Theresa May has said many of the right things about mental health. “If you suffer from mental health problems, there’s not enough help to hand,” she said as she became Prime Minister last year. But, as we report today, 12 charities in the field say that the fine words need to be backed by public money in this month’s Budget.

This is not easy. The other demands on taxpayers’ money are particularly intense this year. Whatever the arguments over the path of deficit reduction over the past seven years – arguments commonly obscured by the single word “austerity” – The Independent accepts that hard choices now need to be made. Ms May was right 16 months ago to relax George Osborne’s counterproductive squeeze on public spending, and she and Philip Hammond could probably afford to relax the targets further and to borrow more over the next few years.

Even so, this would not produce the resources needed to meet all the justified demands of an impatient electorate. The Chancellor needs to find more money for, above all, housing, universal credit and the NHS, including mental health services.

Question Time audience: May doesn't know difference between mental health and learning disability

Each of these is complicated and difficult, and any one of them would be a worthy mission for a government or a prime minister of any party.

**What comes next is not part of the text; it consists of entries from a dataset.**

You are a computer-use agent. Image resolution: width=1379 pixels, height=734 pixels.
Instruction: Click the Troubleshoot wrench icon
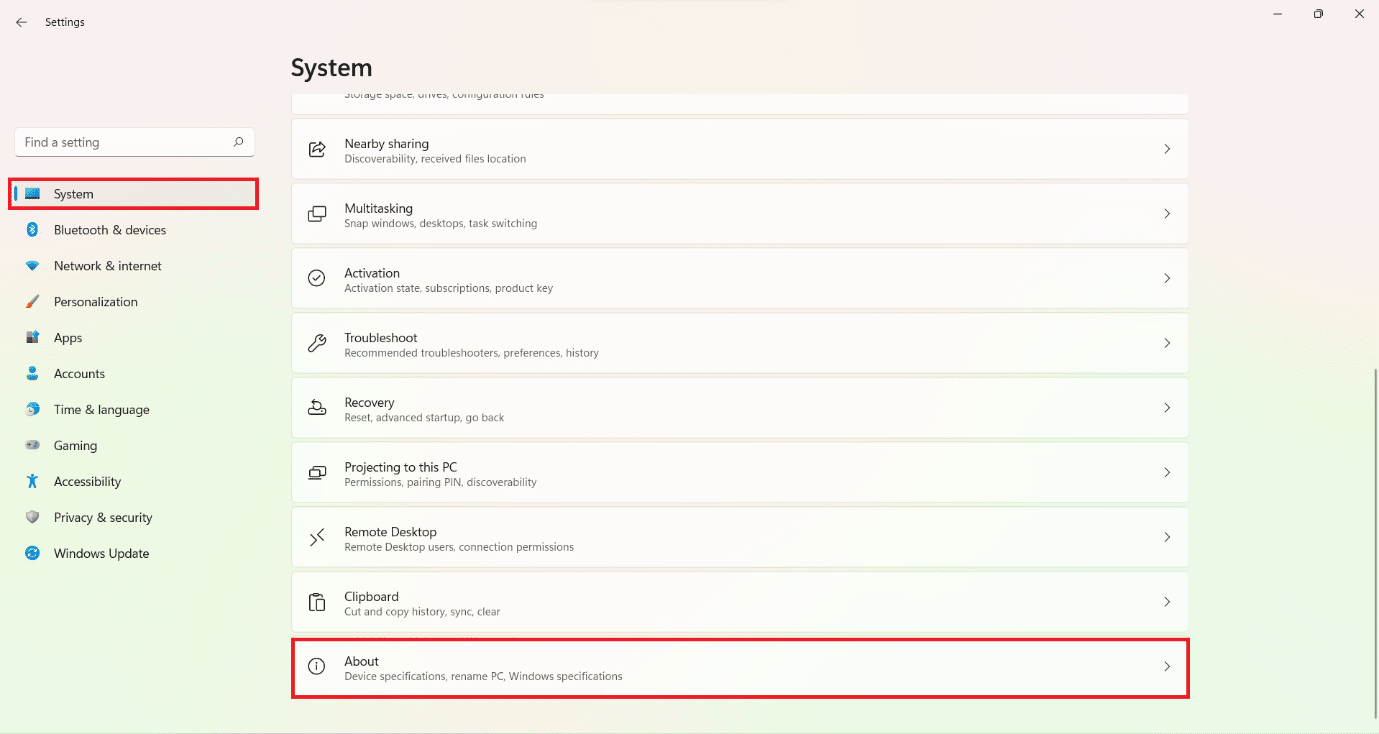point(317,343)
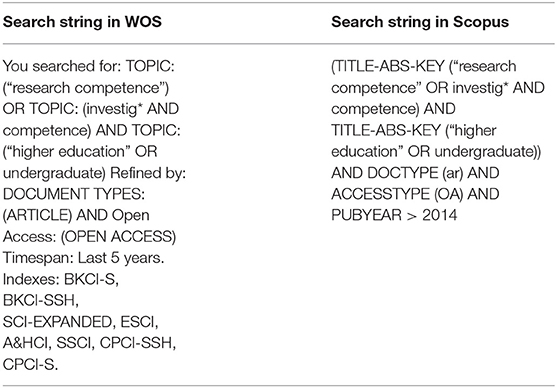The height and width of the screenshot is (388, 557).
Task: Click 'PUBYEAR > 2014' text
Action: 394,215
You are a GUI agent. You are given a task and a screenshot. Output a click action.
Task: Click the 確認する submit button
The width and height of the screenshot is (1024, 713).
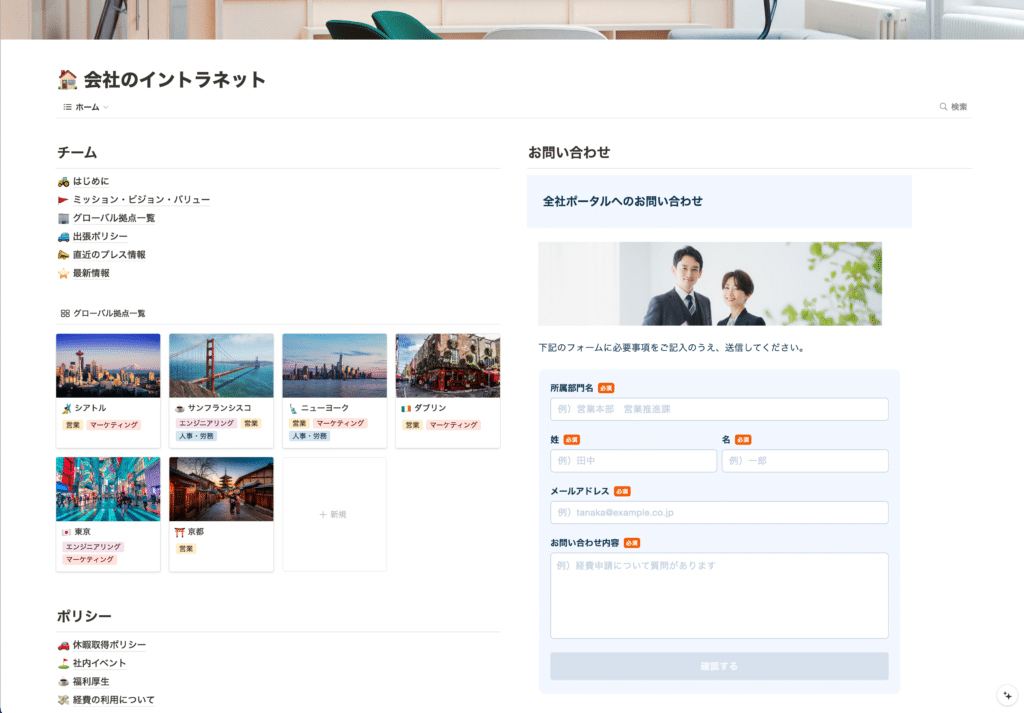pos(719,666)
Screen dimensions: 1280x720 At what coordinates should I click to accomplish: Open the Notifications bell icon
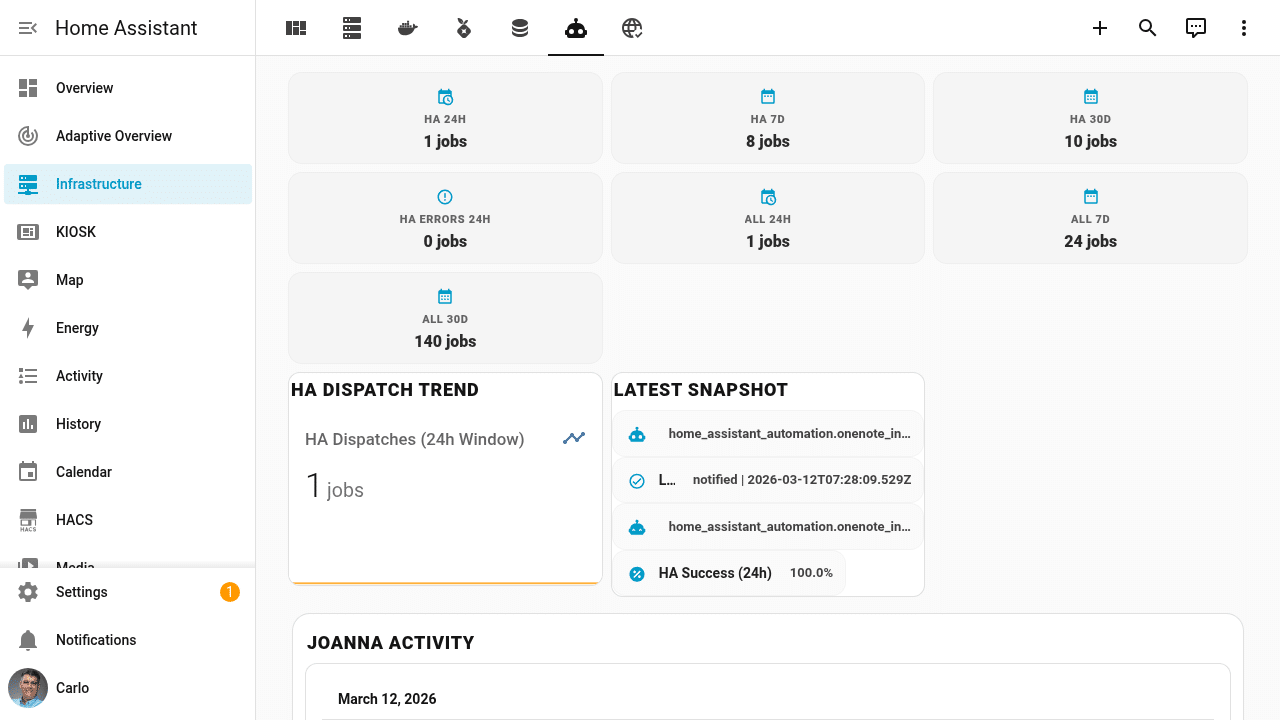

Yet this Government and this Prime Minister are needlessly distracted by the all-consuming bureaucratic nightmare that is Brexit.

Even if Jeremy Hunt, the Health Secretary, were a titan in his own department, it would be hard for him to deliver the step change that mental healthcare needs within the context of an improving NHS. As it is, he is fighting an adroit battle to try to make it look as if mental health and the NHS generally are not going backwards too fast.

The 12 charities draw attention to the Government’s targets: just 25 per cent of adults with mental health problems to have talking therapies by 2020, and just 35 per cent of children. As they write, “We cannot go on with such unambitious targets, or simply accept a situation where promises of extra funding don’t actually materialise at the front line.”

The problems of mental healthcare provision for children and teenagers are particularly acute, and, as Jay Watts writes today, spending on simple and cheap treatment for more mild mental health conditions – where demand has “increased massively” – is drawing resources away from those with more serious illnesses.

Of course, more money is not the only answer, but without it the kinds of speedy, sympathetic and effective treatment that ought to be the right of all citizens will simply not be possible.

On this, Labour rhetoric is more extravagant than the Conservatives’ but no more satisfactory. The Opposition seems to think that all the nation’s problems can be solved by huge spending commitments funded by a few rich individuals and “the big corporations” – that is, always someone else.

The inescapable truth of politics in general and this month’s Budget in particular is that if people want better public services they have to pay for them. That means higher taxes, graduated according to ability to pay, and with no pretence that this can be done without everyone bearing their fair share.